* _Assigned task_: Check every line below for the string "will". Copy the ones that have it.

* _Data to use_:
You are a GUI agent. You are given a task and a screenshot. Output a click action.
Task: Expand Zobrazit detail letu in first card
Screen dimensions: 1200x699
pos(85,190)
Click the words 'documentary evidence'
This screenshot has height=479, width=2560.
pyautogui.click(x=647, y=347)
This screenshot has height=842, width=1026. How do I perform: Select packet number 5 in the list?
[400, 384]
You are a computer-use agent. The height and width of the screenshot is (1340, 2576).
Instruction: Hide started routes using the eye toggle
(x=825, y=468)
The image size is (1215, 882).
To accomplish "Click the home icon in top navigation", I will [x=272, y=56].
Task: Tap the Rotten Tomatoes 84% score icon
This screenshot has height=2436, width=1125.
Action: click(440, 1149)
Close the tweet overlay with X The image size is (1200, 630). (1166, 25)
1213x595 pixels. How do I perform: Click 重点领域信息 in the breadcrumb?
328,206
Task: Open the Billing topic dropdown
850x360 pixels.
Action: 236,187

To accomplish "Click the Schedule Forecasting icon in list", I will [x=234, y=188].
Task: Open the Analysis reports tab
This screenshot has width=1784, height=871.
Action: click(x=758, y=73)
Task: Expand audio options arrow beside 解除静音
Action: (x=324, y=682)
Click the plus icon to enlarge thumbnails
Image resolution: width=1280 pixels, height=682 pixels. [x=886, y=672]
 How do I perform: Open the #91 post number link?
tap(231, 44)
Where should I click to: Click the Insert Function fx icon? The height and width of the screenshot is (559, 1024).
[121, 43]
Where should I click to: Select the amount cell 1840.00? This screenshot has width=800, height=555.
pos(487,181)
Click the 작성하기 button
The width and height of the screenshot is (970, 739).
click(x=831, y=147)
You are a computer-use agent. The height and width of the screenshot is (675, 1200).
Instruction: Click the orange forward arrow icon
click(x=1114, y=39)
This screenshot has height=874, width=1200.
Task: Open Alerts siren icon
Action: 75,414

* _Task result_:
To accomplish "Click the home icon in top navigation", I will [x=272, y=56].
To accomplish "Click the Schedule Forecasting icon in list", I will [x=234, y=188].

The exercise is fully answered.